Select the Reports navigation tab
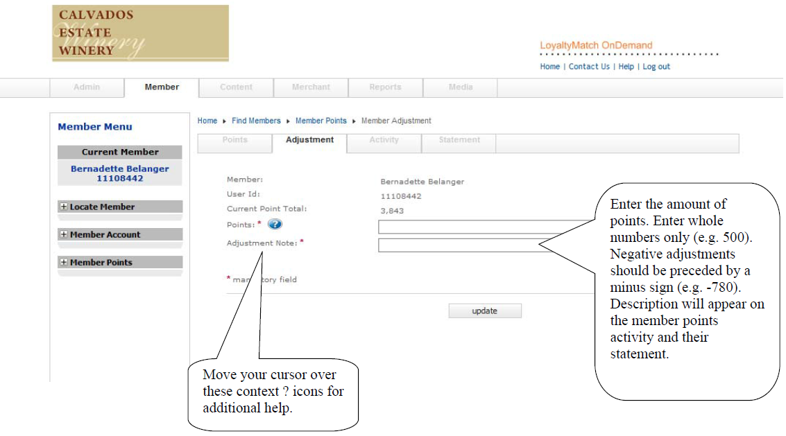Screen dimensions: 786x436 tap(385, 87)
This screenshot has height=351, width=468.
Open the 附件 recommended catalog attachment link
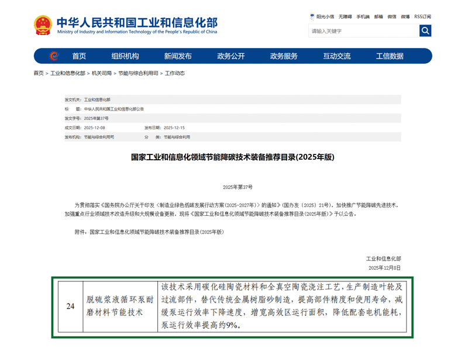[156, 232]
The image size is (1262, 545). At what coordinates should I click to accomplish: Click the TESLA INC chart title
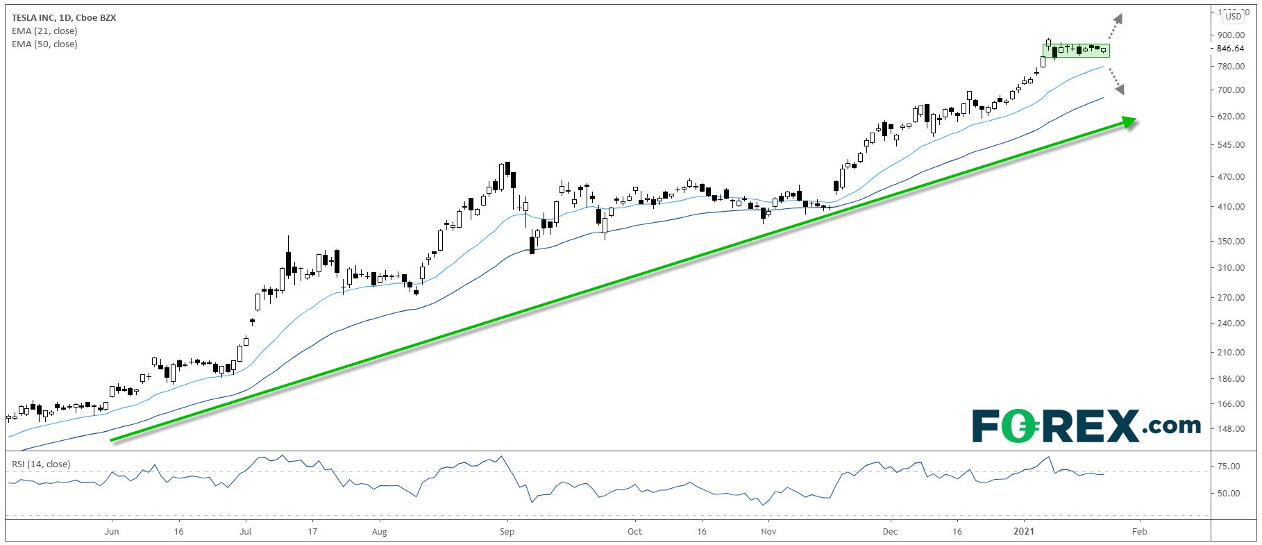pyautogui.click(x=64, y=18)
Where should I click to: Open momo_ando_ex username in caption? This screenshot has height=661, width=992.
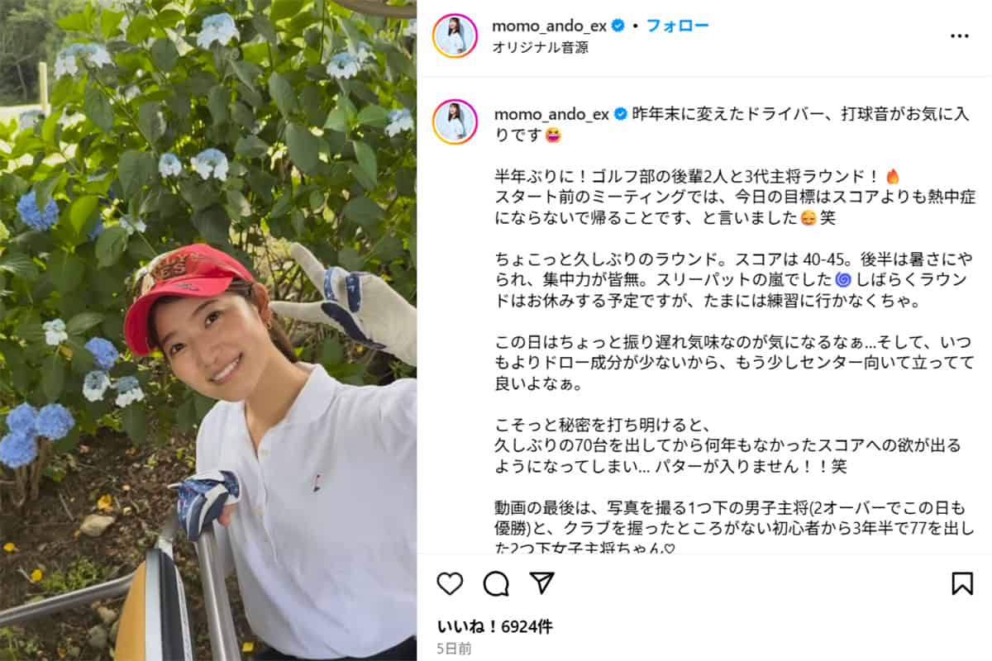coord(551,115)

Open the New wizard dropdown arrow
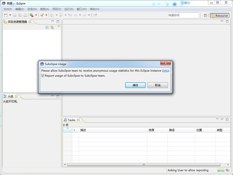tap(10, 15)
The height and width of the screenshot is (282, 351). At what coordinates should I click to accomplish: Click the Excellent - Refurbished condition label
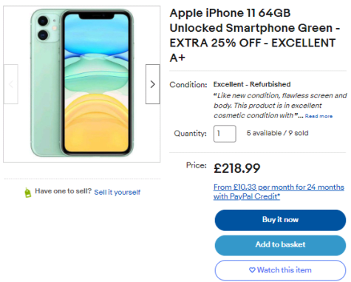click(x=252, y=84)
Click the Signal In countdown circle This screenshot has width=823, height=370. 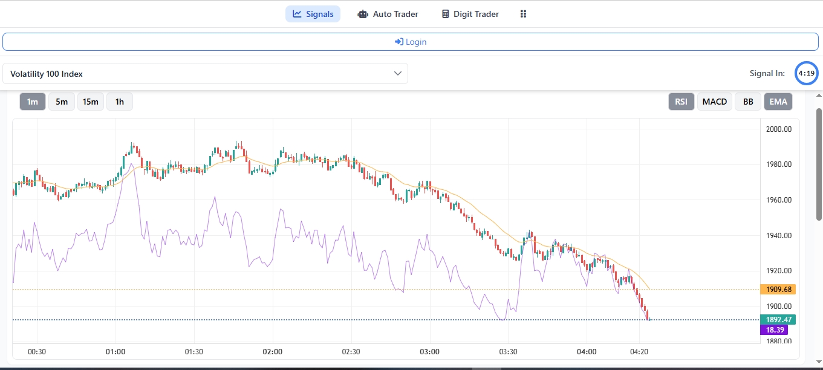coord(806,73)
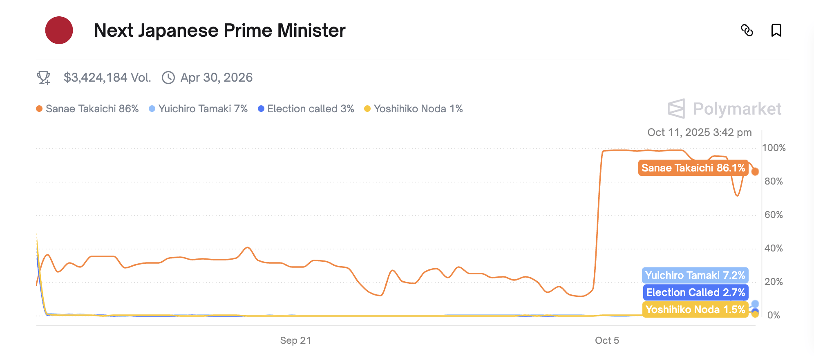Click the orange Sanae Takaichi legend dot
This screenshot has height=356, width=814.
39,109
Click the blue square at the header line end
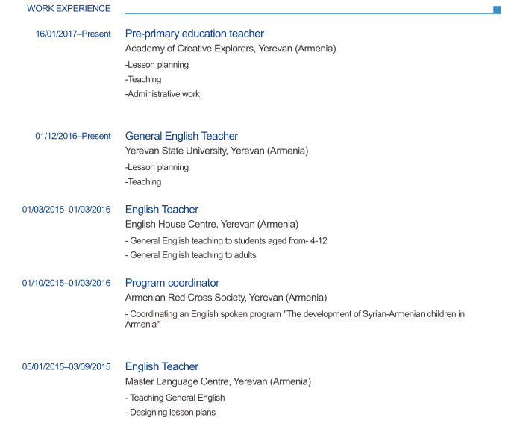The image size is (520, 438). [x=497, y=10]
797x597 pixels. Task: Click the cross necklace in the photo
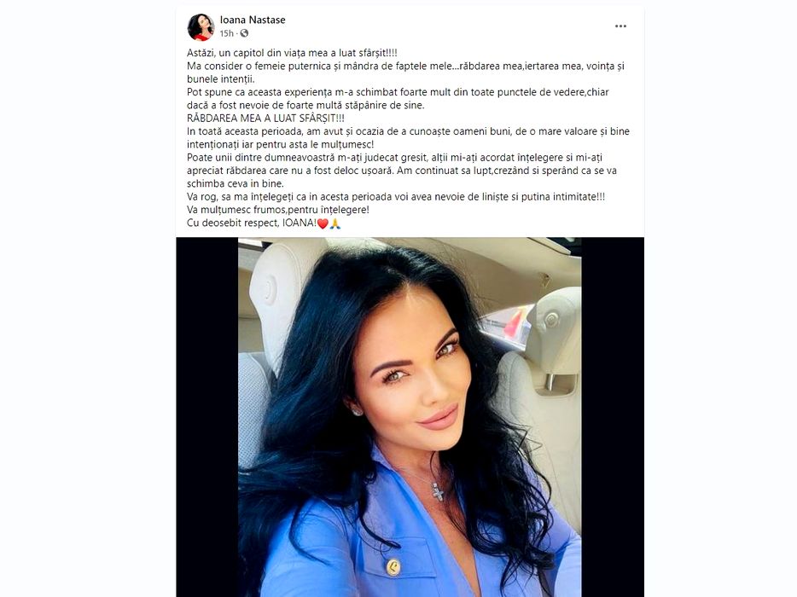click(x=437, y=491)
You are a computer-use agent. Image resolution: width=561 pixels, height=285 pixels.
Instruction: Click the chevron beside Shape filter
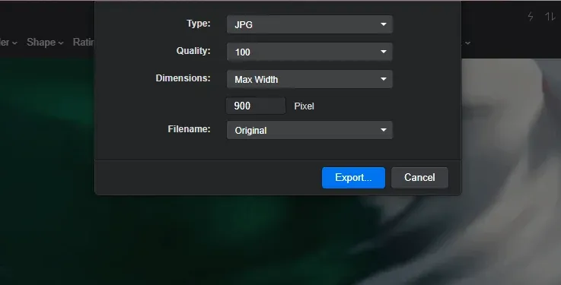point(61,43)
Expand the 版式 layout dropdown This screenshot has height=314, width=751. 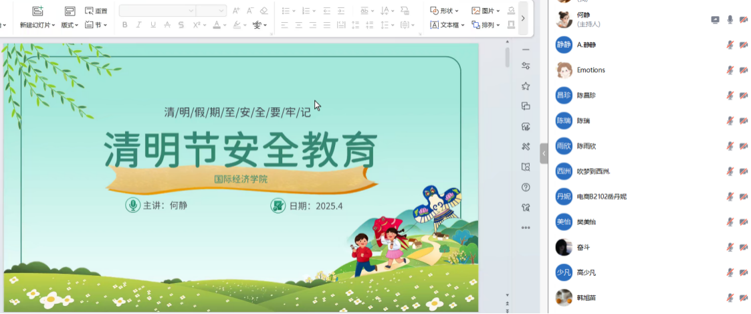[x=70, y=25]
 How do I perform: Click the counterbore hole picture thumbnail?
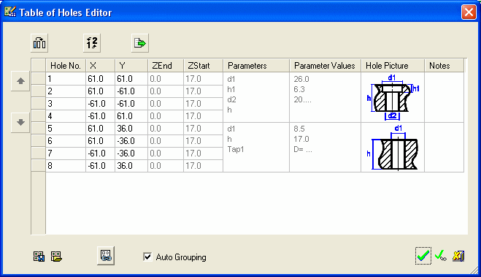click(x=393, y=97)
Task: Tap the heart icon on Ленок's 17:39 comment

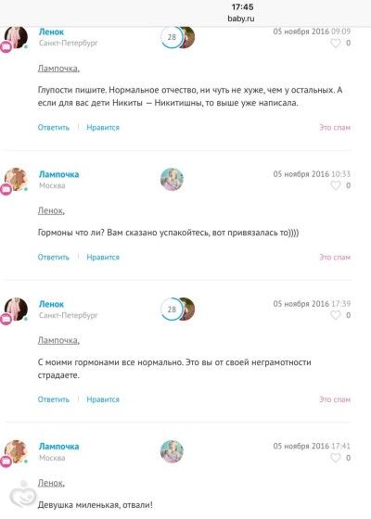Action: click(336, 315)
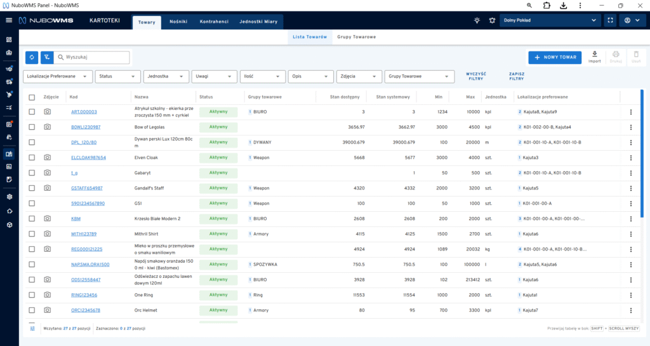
####################
WORK REQUIRED: In the listing above, find the line holding "Click the blue square at the header line end" and the line holding "You are a computer-use". Reproduce those two lines and all between them exactly, leaving out pictures.

YOUR SOLUTION:
Click the blue square at the header line end
The image size is (520, 438). [x=497, y=10]
797x597 pixels. Task: Click the cross necklace in the photo
click(x=437, y=491)
You are a computer-use agent. Image resolution: width=561 pixels, height=285 pixels.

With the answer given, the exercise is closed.